The Desire to Desire

I must confess that I find mussaf (and many parts of the rest of davening) very difficult. Frankly, I am unable to feel a longing for a restoration of animal sacrifice. I know I’m supposed to, but I don’t.

My work-around is to make that very lack the focus of my intent during the tefillah. Rather than thinking about qorbanos themselves, I mentally make the tefillah about wanting them. The fact that we haven’t had qorbanos for so many years that it’s hard to realize how much we’re missing from our relationship because of their absence. And that too is a hole I must ask Hashem to fill.

So I found this recent editorial in the New York Daily News (27-Aug-2007) quite meaningful, once stripped of her context and placed into mine.
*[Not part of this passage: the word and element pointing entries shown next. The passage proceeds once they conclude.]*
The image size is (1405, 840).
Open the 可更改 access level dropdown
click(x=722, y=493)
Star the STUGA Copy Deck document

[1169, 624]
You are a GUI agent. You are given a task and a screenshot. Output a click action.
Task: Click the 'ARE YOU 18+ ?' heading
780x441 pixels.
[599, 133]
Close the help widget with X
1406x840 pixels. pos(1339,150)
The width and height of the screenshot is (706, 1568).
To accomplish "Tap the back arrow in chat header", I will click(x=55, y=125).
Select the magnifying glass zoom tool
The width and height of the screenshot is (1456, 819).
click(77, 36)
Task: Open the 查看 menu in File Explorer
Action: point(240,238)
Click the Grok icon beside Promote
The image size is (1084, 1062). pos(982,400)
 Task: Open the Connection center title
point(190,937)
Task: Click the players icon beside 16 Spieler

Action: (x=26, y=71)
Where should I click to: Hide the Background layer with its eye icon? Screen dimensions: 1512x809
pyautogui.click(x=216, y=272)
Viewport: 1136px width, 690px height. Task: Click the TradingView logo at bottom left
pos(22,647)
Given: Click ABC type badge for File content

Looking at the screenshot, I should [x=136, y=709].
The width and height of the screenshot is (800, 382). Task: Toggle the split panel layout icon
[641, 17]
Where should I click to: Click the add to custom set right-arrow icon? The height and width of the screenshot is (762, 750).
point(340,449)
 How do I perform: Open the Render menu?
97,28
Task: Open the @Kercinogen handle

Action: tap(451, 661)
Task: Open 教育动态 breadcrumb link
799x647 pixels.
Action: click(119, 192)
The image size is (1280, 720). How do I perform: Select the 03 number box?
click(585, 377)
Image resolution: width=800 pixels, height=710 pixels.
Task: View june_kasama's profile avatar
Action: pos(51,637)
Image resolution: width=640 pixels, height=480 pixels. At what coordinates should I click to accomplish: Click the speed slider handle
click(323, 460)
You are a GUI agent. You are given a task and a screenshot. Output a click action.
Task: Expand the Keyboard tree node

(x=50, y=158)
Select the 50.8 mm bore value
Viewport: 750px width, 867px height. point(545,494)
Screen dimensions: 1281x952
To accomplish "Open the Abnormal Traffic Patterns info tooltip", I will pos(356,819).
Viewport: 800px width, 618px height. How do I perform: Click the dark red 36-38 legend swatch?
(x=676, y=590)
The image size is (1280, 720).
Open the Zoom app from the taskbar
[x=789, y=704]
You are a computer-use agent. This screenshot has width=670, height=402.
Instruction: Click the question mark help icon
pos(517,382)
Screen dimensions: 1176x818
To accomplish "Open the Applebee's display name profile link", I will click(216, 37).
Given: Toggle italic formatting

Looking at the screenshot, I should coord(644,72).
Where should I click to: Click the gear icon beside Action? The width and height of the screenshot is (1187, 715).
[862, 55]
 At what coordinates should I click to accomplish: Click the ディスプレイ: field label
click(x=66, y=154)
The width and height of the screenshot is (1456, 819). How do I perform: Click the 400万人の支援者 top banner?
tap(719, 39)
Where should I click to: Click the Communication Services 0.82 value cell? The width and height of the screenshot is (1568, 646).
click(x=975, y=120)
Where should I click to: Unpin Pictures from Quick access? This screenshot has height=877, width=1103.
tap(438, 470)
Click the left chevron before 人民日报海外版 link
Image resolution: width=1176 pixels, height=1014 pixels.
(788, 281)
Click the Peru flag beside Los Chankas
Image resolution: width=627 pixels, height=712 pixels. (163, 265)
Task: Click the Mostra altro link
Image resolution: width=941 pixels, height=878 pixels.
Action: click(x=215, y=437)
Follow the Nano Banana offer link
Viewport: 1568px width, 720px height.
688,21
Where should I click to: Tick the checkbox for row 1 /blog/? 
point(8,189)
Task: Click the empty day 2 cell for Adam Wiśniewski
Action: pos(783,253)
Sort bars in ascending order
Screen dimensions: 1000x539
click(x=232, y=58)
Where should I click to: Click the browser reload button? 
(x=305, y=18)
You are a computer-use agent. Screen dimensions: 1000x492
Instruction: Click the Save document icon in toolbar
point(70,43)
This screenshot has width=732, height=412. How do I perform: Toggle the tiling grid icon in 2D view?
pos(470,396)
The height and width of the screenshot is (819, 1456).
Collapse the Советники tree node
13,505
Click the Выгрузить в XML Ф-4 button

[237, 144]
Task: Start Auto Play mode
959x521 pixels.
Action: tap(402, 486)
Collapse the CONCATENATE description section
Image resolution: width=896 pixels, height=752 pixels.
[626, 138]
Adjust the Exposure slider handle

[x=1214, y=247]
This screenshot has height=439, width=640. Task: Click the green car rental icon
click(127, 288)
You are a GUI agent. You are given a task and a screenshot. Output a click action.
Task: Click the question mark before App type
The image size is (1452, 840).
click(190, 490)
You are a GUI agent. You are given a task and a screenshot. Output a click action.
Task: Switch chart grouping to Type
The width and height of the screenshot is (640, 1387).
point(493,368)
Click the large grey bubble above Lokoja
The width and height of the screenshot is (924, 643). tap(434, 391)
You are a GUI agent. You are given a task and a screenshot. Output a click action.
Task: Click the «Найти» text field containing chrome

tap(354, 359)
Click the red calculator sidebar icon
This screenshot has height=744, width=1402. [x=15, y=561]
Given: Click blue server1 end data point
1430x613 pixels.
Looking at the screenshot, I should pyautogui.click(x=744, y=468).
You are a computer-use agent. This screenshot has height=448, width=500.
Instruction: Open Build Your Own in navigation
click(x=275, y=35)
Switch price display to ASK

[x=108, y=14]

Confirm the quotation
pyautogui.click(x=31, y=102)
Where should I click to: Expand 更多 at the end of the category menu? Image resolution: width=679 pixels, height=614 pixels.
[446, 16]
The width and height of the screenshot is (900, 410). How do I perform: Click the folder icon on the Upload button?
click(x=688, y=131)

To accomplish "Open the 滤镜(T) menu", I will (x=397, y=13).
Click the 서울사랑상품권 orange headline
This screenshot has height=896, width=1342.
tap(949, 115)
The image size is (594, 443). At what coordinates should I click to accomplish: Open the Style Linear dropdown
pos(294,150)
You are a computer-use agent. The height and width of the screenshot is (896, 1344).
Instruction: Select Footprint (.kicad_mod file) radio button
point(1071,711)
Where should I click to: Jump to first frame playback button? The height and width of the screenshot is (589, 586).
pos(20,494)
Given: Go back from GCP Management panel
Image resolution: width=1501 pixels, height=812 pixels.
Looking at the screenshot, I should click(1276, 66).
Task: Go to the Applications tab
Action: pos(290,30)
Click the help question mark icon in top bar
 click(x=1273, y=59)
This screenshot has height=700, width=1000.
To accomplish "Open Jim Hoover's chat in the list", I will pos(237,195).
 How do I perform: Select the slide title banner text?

Mother Teresa, a doubter? Mother Teresa, beatified and likely on her way to canonization, lost in the dark night of the soul? What lessons does that impart to those who looked upon her as a saint upon Earth? Lessons of faith and of charity.

For a half-century Mother Teresa struggled with spiritual agony, not finding the comfort of God. Rather, she wrote, “When I try to raise my thoughts to Heaven, there is such convicting emptiness that those very thoughts return like sharp knives and hurt my very soul ….I have no Faith.”

These despairing emotions are disclosed in a collection of letters, which she had asked to be destroyed, but which were saved and now published. In a book by the Rev. Brian Kolodiejchuk, a proponent for her sainthood.

Mother Teresa’s decades of spiritual suffering are nothing less than a testament to the faith she did not think she had. You do not struggle to find something in which you do not believe. You do not mourn the loss of something you do not think exists. (emphasis mine. -mi)

“There is such a terrible darkness within me, as if everything was dead,” she wrote. And yet, and yet, she never wavered in labors very few would have strength to continue. Whence came that strength?

Some sour-souled nonbelievers may revel in the revelations. Pity them for their poverty of spirit. Mother Teresa, no matter her doubts, because of her doubts, was poor in everything but spirit.